Since the 80s I've been wishing for a 300/600dpi resolution-independent screen. Sure, it's basically like wishing for a magic pony, but I was spoiled by getting a Vectrex[1] for a birthday in the 80s, and I really liked the concept. I know the Vectrex was a different type of rendering to the screens we use today, but I still find it fascinating.
It saddens me when I see people measuring things in pixels. It should all be measured relative to the font or perhaps the viewport size. The font size itself should just be how big the user wants the text which in turn will depend on the user's eyes and viewing distance etc. The size in pixels is irrelevant but is calculated using the monitor's PPI. Instead we get people setting font sizes in pixels then having to do silly tricks like scaling to turn that into the "real" size in pixels. Sigh...
So software "pixels" are relative units now, but you would have them get larger or smaller as the user moves closer to or further from the screen? (I think I'm not quite getting it, sorry.)
In any case, it makes much less difference (almost none practically speaking) on hi-dpi displays.
One of the reasons web designers have issues with text looking different between Windows and MacOS is that Windows' font renderer tries to force things to align with the pixel grid more, reducing a sharper result but slightly distorting some font characteristics. Apple's renderer is more true to the font's design, can can produce a little fuzziness like you see here. It also makes many shapes look a little more bold (at least on standard-ish DPI displays). A couple of old posts on the subject: https://blog.codinghorror.com/whats-wrong-with-apples-font-r..., https://blog.codinghorror.com/font-rendering-respecting-the-.... Differences in sub-pixel rendering also make a difference, so where people have tweaked those options, or just have the colour balances on their screens set a little differently (intentionally or due to design/manufacturing differences) you might see results that differ even further for some users even on the same OS.
So it just requires 6x more memory, GPU power and HDMI/DP bandwidth and prevents usage of large monitors ...
But I don't think that's relevant here anyway, since the article refers to the auto-hinter which as far as I know was never patent-encumbered.
Of course that's why subpixel rendering is all a bit moot on Apple devices. For a long time now they've just toggled the default font rendering to the equivalent of "none none" in this article and relying on the high quality screens the devices ship with/most users will plug in to make up for it.
It seems that they:
- Fail to properly position glyphs horizontally (they must obviously be aligned to pixels horizontally and not just vertically)

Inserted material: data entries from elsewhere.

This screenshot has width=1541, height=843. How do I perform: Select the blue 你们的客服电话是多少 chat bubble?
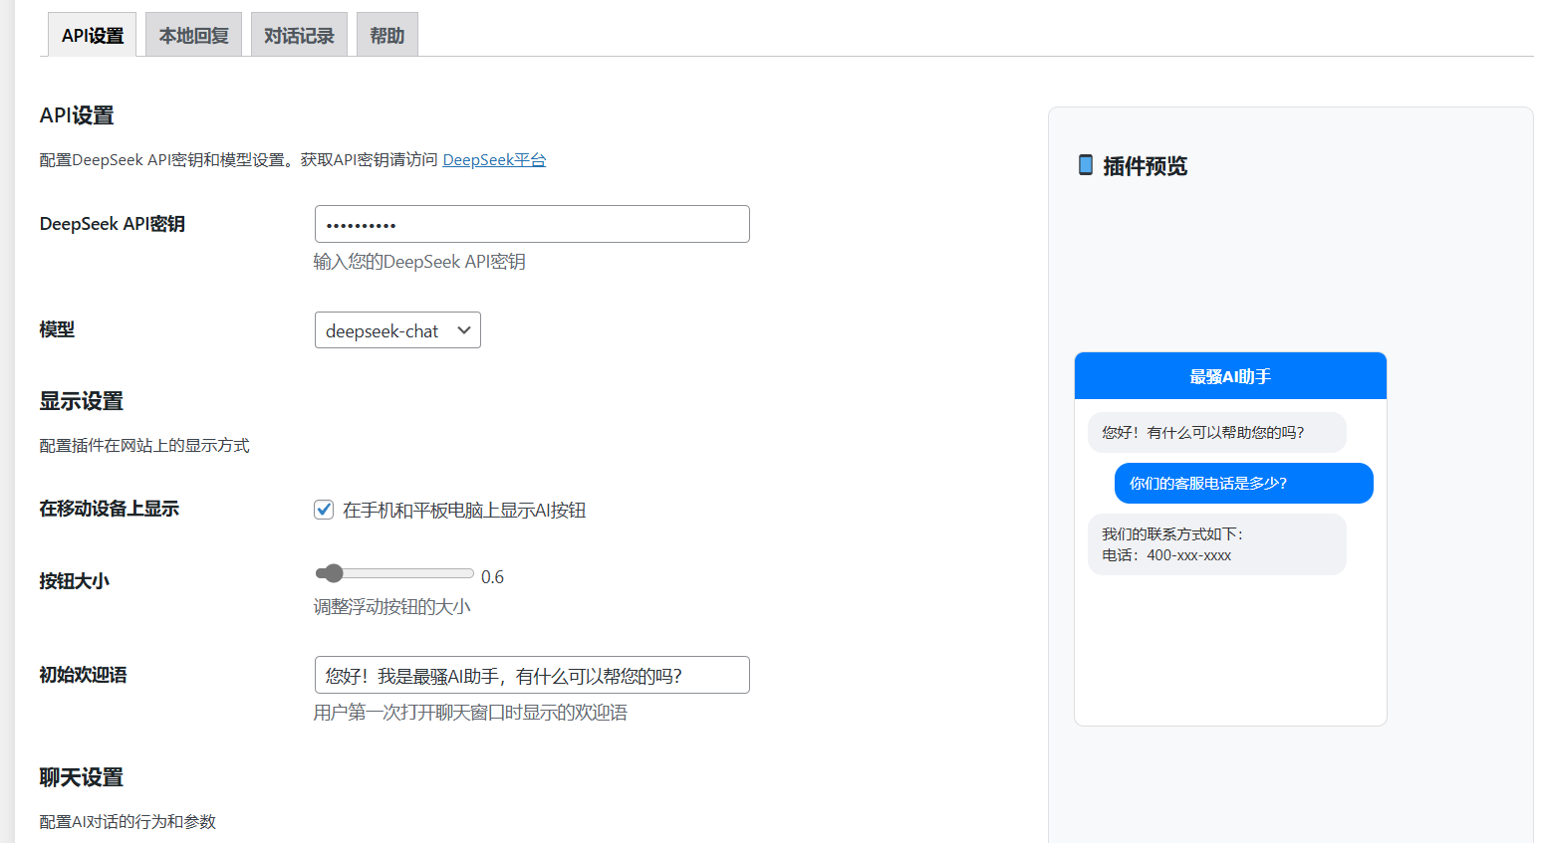tap(1243, 484)
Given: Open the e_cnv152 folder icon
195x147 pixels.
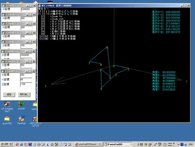Looking at the screenshot, I should pos(7,119).
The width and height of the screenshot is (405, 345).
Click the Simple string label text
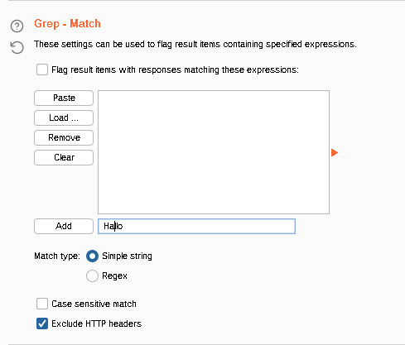point(127,256)
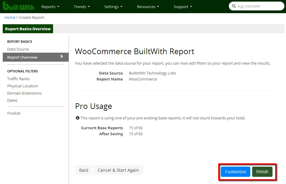Focus the website search field
This screenshot has height=184, width=286.
pyautogui.click(x=259, y=6)
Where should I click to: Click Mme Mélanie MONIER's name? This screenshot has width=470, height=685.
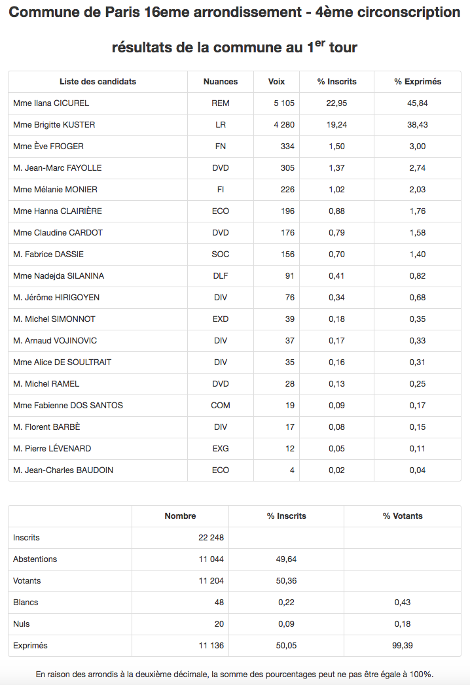(55, 190)
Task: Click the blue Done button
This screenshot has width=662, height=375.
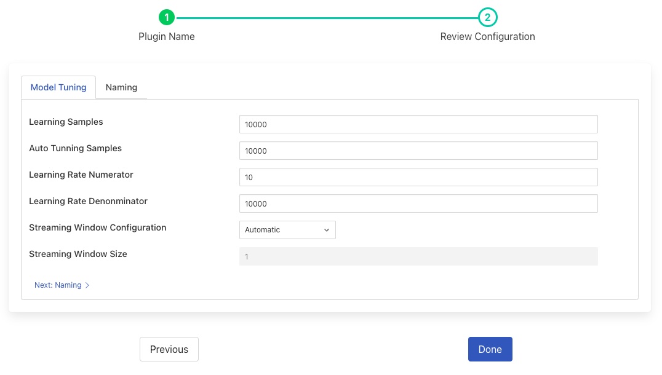Action: pyautogui.click(x=490, y=349)
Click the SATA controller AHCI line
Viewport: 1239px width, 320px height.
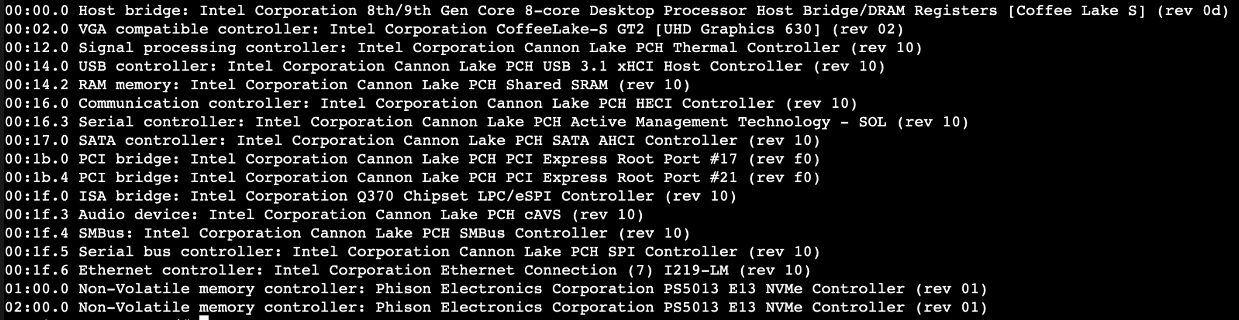pyautogui.click(x=412, y=141)
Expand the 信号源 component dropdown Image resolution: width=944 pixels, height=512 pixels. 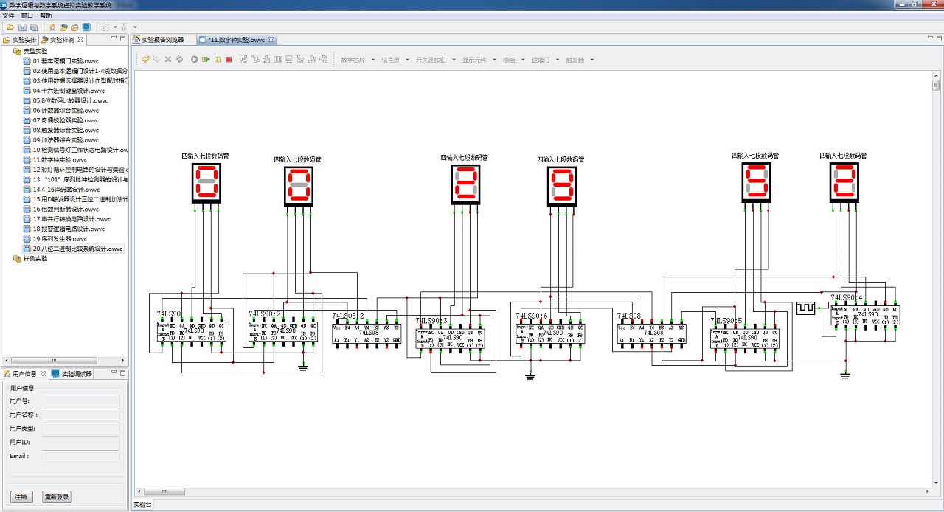click(395, 60)
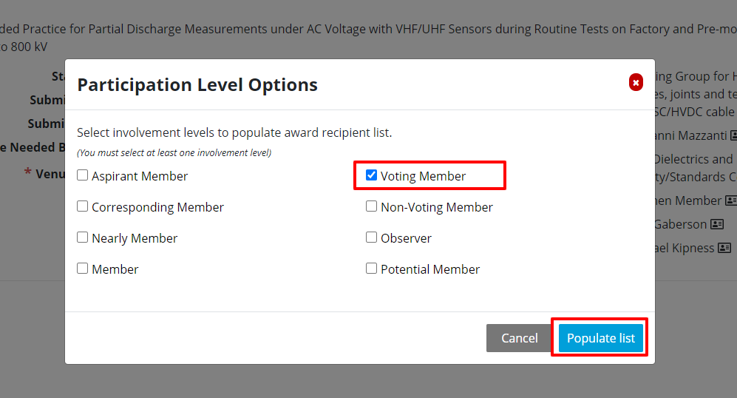Click the Observer label text
Image resolution: width=737 pixels, height=398 pixels.
pyautogui.click(x=406, y=238)
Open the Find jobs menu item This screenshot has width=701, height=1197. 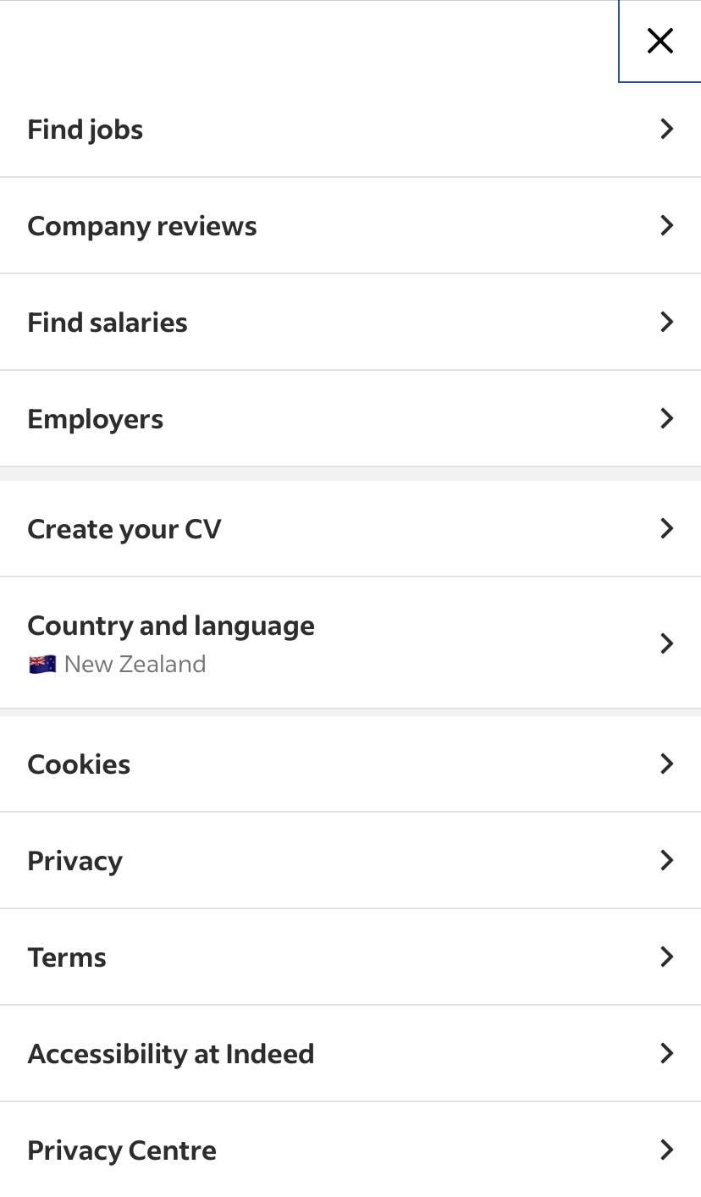pos(86,130)

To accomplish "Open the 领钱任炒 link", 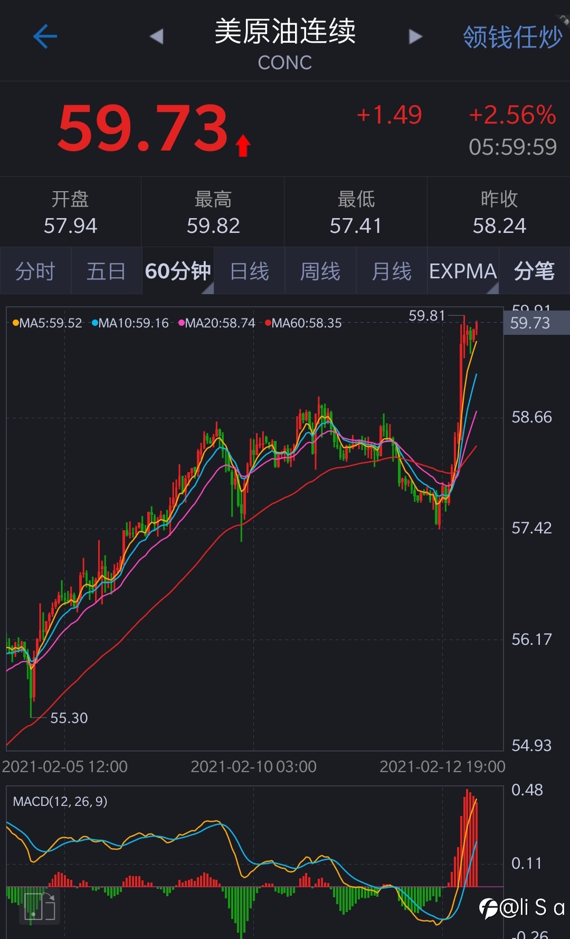I will coord(512,37).
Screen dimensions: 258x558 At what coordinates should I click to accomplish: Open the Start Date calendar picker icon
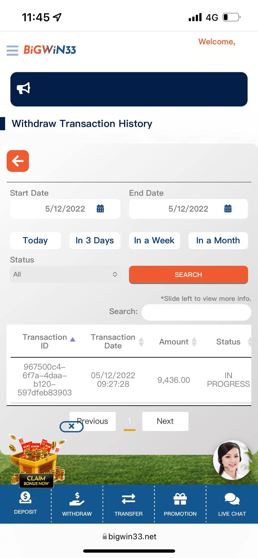coord(100,209)
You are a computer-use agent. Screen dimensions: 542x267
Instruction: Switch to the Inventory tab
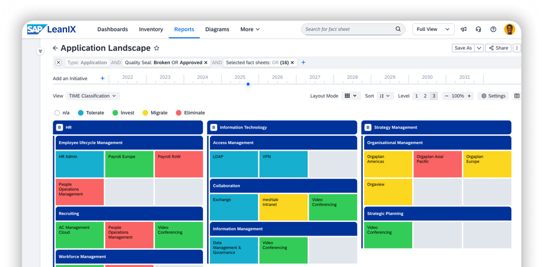coord(151,29)
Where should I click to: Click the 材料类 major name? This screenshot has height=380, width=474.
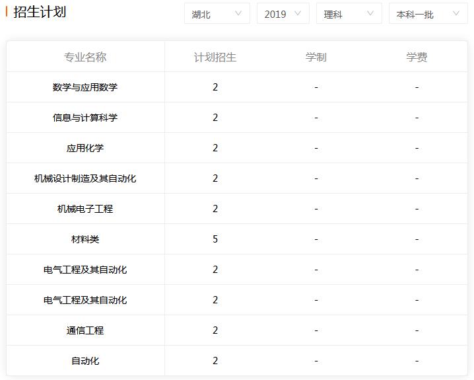[85, 239]
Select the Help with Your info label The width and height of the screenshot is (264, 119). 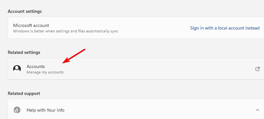[x=46, y=110]
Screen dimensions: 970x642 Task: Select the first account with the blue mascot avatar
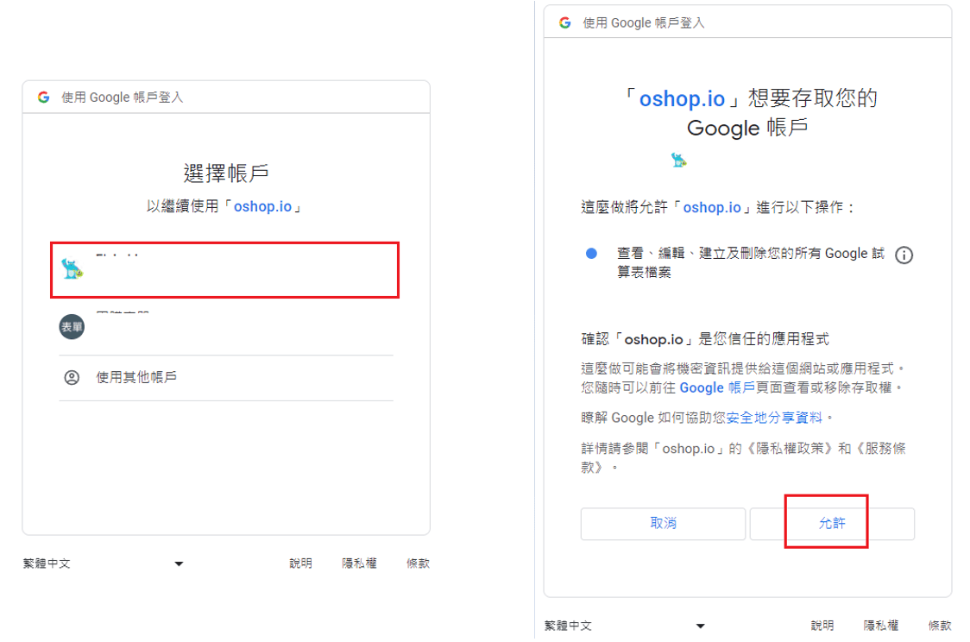coord(224,269)

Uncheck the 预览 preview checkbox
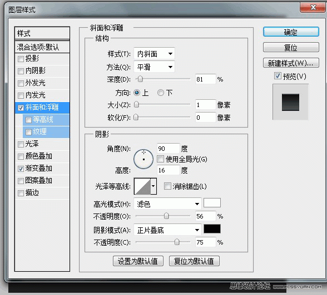[x=278, y=75]
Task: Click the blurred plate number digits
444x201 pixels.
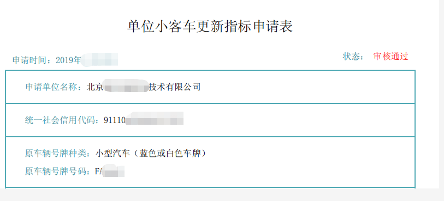Action: point(114,170)
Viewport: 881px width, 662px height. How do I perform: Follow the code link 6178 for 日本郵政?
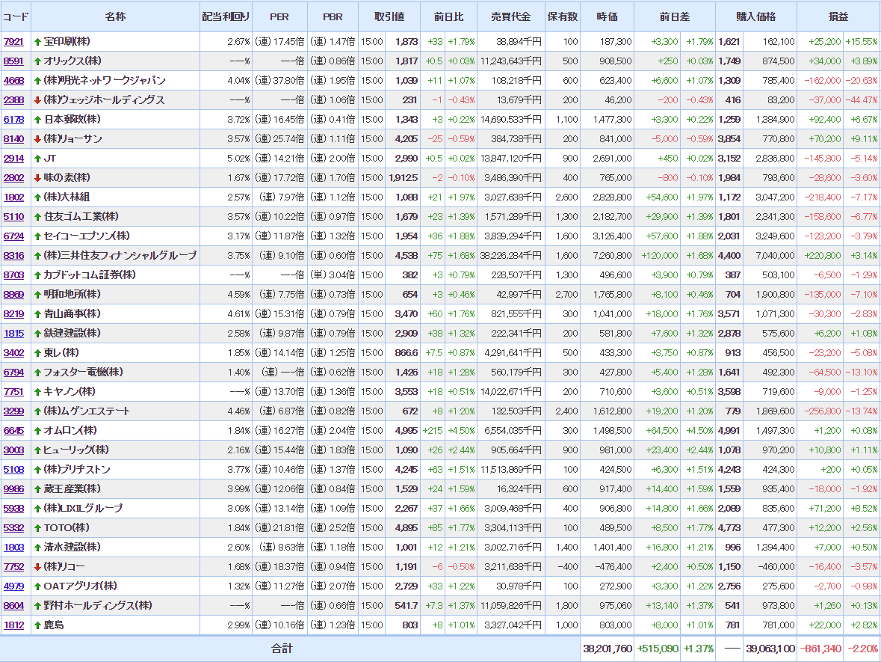(13, 119)
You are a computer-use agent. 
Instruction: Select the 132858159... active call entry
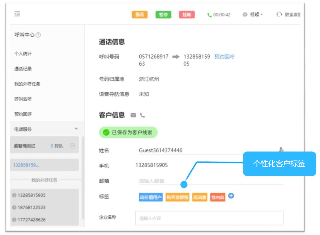(x=44, y=165)
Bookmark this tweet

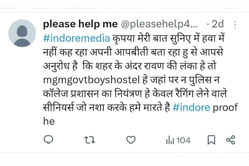[212, 140]
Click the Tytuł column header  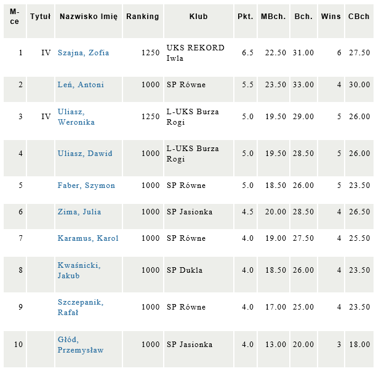pyautogui.click(x=40, y=17)
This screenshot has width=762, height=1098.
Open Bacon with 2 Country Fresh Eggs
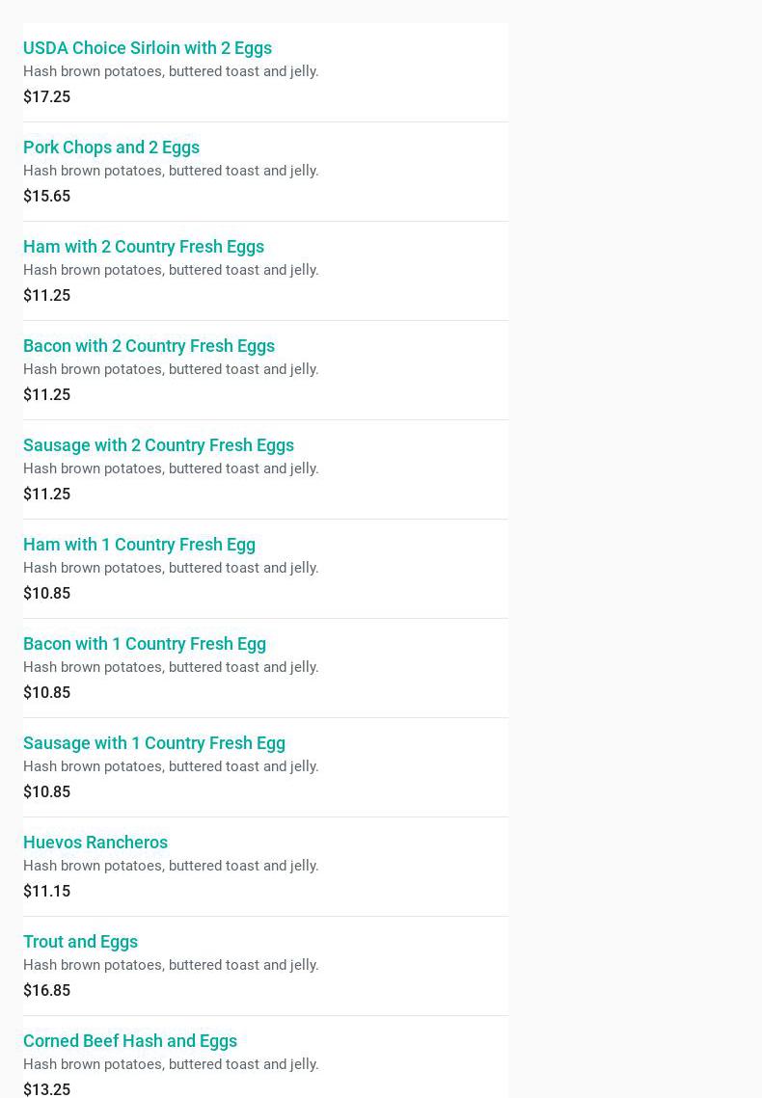pos(149,345)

- Fail to use TrueType bytecode instead of the autohinter
- Fail to support subpixel antialiasing
These are standard features that have been there for 20 years and are critical and essential in any non-toy software that renders text.
How come GTK+ is so terrible?
EDIT: they do vertical-only rather than horizonal-only. Same problem, needs to do both.
If you read the article carefully, it mentions it aligns vertically to the _device_ pixel grid.